**The task**. Exactly the lines from the line that has "This screenshot has width=465, height=298." through the final line below are to be retyped, and the pictures are not.

= Beginning of Section =

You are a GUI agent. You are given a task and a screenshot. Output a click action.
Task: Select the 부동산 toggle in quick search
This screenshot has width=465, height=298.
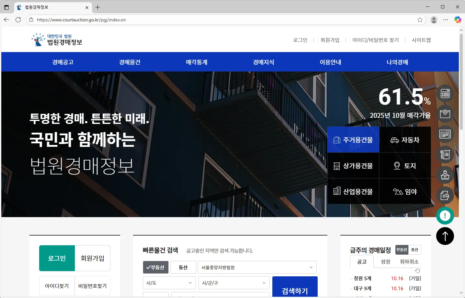[x=155, y=267]

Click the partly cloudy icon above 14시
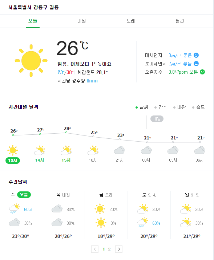[x=40, y=150]
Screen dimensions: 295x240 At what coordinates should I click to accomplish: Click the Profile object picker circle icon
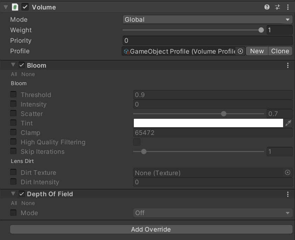point(240,51)
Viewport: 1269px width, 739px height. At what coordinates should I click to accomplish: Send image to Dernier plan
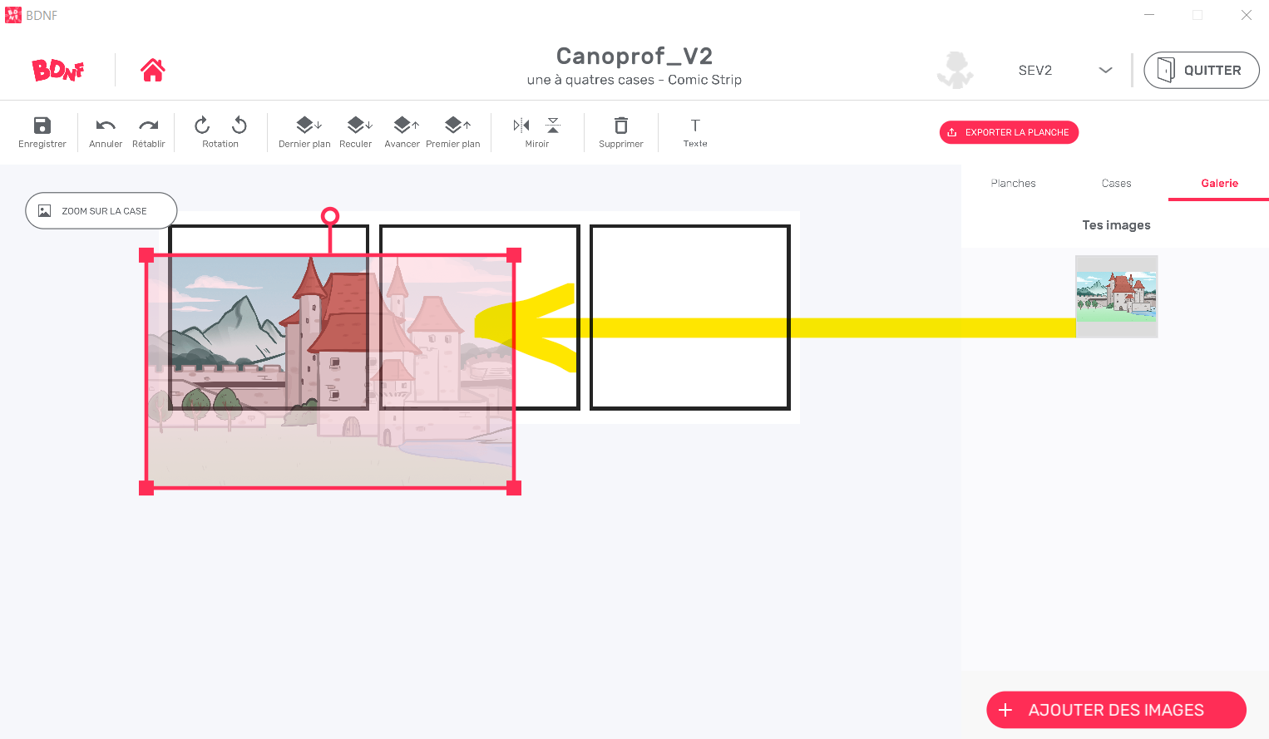pos(309,126)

= End of Section =

**Completed exercise**.
This screenshot has width=465, height=298.
[x=155, y=267]

Click the partly cloudy icon above 14시
[x=40, y=150]
Screen dimensions: 295x240 At what coordinates should I click to accomplish: Click the Profile object picker circle icon
point(240,51)
Viewport: 1269px width, 739px height. At what coordinates should I click to accomplish: Send image to Dernier plan
pos(309,126)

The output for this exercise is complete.